Regierungen haben die schwierige Aufgabe, wirtschaftliche Interessen und ein Verhindern von Massensterben zusammenzubringen. Bei der ersten Infektionswelle stand die Gesundheit im Vordergrund. Bei einer zweiten Infektionswelle werden es wohl die wirtschaftlichen Interessen sein. Ein erneuter, strenger Lockdown lässt sich der Bevölkerung einfach nicht verkaufen.

Dabei geht es in Europa noch einigermaßen gut. Durch Kurzarbeit und soziale Netze sind viele Menschen zumindest kurzfristig abgesichert. In Nordamerika sieht das anders aus. In Kanada sank die Beschäftigungsrate (Anteil der arbeitsfähigen Bevölkerung, die tatsächlich arbeitet) auf den niedrigsten Stand seit 1964. In den USA wurde der niedrigste Wert seit Datenaufzeichnung nach dem Zweiten Weltkrieg erreicht (Grafik 1).

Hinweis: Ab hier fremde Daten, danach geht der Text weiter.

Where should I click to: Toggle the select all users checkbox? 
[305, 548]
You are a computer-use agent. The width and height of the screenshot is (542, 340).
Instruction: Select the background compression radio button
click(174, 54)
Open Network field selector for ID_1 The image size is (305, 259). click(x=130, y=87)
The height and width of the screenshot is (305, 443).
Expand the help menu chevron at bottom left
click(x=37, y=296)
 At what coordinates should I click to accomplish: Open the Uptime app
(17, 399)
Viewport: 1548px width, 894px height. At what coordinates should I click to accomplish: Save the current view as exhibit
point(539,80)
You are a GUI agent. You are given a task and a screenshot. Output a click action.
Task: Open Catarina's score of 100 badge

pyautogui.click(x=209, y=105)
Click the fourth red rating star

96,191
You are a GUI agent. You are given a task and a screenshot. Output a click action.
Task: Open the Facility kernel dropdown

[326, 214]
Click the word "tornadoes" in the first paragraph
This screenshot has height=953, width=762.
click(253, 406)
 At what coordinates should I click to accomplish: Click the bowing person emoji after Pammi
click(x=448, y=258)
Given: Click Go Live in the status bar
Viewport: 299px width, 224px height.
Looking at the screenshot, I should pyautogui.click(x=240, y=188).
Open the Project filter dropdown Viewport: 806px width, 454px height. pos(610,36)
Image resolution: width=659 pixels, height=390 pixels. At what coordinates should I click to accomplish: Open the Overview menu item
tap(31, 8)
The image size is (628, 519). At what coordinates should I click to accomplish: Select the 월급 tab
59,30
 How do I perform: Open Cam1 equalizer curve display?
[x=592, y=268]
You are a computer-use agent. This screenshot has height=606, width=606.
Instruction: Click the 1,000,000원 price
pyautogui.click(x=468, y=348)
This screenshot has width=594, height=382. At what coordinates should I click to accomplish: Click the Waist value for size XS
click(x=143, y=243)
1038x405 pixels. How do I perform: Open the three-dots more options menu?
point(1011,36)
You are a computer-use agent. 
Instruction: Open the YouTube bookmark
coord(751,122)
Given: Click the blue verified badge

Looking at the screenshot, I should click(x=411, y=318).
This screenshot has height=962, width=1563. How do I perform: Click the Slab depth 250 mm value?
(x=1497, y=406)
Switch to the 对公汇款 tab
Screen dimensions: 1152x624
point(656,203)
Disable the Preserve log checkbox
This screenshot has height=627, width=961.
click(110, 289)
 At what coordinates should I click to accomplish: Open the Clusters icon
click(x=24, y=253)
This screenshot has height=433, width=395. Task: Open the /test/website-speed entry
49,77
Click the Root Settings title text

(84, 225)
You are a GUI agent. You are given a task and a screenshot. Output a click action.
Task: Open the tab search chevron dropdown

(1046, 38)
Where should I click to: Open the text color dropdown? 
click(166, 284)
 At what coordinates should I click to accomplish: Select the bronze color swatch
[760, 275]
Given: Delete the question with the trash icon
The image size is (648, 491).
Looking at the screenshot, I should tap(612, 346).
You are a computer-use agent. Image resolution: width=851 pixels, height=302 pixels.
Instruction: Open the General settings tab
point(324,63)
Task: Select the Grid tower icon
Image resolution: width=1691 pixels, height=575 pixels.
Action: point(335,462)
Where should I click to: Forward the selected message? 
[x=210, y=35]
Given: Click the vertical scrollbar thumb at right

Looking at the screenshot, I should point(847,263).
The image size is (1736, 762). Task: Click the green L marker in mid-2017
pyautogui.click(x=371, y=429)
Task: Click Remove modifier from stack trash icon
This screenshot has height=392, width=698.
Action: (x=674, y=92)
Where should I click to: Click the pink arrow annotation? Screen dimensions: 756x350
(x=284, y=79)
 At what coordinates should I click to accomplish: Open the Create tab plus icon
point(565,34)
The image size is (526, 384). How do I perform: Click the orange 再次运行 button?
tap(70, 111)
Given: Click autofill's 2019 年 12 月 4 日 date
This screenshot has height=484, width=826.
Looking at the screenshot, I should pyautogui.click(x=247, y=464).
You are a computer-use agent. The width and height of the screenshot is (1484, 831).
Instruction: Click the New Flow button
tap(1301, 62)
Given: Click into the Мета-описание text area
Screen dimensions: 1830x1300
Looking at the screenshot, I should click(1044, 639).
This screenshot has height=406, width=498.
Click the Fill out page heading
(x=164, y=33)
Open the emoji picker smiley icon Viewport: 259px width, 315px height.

Die Zahlen zeigen, wie dramatisch die Lage ist. Tatsächlich ist sie sogar noch schlimmer. Die Arbeitslosenzahlen vermitteln derzeit nicht das ganze Ausmaß der Katastrophe, da viele Menschen einfach nicht als arbeitslos gezählt werden.

In den USA verschwanden 6 Mio. Menschen aus der Statistik, weil sie nicht mehr zur Erwerbsbevölkerung gezählt wurden. Für die Arbeitslosenstatistiken sind zwei Datenreihen ausschlaggebend. Für die Arbeitslosenrate werden permanente und temporäre Kündigungen zusammengezählt.

Nicht berücksichtigt werden Unterbeschäftigung, Menschen, die arbeiten wollen, aber nicht als Teil der Erwerbsbevölkerung gelten und unbezahlt freigestellt, aber nicht gekündigt wurden. Zählt man all diese Menschen zusammen ist die Zahl der Arbeitslosen und Unterbeschäftigten von 14 Mio. auf fast 50 Mio. angestiegen (Grafik 2). Die Arbeitslosenrate würde so näher an 25 % anstatt an 15 % liegen.


Das lässt sich offensichtlich nicht lange durchhalten. Keine Regierung kann sich das lange leisten und die meisten Menschen wollen arbeiten. Ein erneuter Lockdown dürfte zu Massenprotesten und großen politischen Unruhen führen.

Lockdowns sind deswegen nicht vollkommen ausgeschlossen. Das Gesundheitssystem hat eine begrenzte Kapazität. Wie viele akute Fälle sich ein Land ohne Massensterben leisten kann, hängt am Gesundheitssystem. Regierungen können daher eine zweite Welle nicht einfach ignorieren.

Stattdessen dürfte es eher zu lokal begrenzten Maßnahmen kommen. Ein flächendeckender Lockdown ist allerdings unwahrscheinlich. Wirtschaftliche Interessen dürften überwiegen, weil es die Bevölkerung so will.